2019 Limerick Senior Hurling Championship
- Dates: 12 April – 6 October 2019
- Teams: 12
- Sponsor: Bon Secours Hospital
- Champions: Patrickswell (20th title) Cian Lynch (captain) Ciarán Carey (manager)
- Runners-up: Na Piarsaigh William O'Donoghue (captain) Michael Ryan (manager)
- Relegated: Knockainey

Tournament statistics
- Matches played: 35
- Goals scored: 82 (2.34 per match)
- Points scored: 1139 (32.54 per match)
- Top scorer(s): Seán Tobin (2–53)

= 2019 Limerick Senior Hurling Championship =

Annual hurling competition season

The 2019 Limerick Senior Hurling Championship was the 125th staging of the Limerick Senior Hurling Championship since its establishment by the Limerick County Board in 1887. The championship began on 12 April 2019 and ended on 6 October 2019.

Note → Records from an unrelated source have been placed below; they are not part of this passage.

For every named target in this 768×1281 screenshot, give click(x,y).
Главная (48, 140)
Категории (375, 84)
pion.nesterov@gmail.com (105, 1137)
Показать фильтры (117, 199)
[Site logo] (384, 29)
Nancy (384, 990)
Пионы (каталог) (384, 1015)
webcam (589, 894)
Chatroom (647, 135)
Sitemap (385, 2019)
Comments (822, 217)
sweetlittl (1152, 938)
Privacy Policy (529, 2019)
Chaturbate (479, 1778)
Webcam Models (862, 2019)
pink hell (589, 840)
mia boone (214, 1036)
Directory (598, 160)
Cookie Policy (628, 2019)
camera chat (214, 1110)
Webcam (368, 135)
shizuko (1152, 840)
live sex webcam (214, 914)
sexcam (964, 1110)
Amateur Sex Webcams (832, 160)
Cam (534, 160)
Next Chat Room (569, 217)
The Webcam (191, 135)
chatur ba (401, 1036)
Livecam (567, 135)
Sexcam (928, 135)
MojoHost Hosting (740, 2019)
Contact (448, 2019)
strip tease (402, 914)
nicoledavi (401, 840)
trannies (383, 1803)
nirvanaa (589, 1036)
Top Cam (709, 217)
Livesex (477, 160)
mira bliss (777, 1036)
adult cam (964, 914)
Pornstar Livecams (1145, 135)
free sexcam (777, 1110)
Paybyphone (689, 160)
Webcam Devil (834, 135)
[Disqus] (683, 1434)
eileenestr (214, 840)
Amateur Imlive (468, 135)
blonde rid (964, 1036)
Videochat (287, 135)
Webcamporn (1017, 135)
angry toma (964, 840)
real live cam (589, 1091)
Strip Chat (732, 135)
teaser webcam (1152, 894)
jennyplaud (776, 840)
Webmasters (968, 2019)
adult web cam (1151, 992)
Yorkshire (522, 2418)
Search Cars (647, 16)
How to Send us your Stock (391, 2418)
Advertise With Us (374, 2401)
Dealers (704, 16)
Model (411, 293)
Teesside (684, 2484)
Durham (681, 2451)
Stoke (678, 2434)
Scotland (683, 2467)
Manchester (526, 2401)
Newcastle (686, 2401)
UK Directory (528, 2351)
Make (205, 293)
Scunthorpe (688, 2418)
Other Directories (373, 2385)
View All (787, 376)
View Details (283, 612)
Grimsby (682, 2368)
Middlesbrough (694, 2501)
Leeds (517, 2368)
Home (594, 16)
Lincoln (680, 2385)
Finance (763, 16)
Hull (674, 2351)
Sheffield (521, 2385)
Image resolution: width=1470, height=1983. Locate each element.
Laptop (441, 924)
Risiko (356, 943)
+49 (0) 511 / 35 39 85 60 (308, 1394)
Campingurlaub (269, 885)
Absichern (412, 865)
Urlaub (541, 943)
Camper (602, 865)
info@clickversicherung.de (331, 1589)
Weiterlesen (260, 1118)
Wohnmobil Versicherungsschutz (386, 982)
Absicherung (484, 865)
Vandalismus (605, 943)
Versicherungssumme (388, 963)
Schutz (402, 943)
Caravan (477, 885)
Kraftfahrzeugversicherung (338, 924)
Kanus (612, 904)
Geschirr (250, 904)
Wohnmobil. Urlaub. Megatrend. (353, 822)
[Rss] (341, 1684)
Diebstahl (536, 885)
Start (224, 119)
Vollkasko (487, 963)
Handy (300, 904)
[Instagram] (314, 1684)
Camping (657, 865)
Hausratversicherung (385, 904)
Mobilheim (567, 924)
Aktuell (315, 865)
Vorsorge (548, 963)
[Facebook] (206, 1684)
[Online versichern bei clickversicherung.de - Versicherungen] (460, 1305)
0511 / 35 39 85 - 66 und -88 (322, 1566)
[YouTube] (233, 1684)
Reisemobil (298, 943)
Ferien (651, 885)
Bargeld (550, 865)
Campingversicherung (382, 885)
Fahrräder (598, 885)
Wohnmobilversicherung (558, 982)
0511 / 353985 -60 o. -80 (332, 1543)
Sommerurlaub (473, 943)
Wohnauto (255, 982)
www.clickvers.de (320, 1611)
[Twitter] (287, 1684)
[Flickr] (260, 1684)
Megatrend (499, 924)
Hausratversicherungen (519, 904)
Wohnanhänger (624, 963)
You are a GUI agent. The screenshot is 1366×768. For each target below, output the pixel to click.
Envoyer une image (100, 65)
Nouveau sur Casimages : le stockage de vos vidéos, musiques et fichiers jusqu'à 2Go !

Na Piarsaigh were the defending champions.

On 6 October 2019, Patrickswell won the championship after a 1–17 to 0–15 defeat of Na Piarsaigh in the final at the LIT Gaelic Grounds. This was their 20th championship title overall and their first title since 2016.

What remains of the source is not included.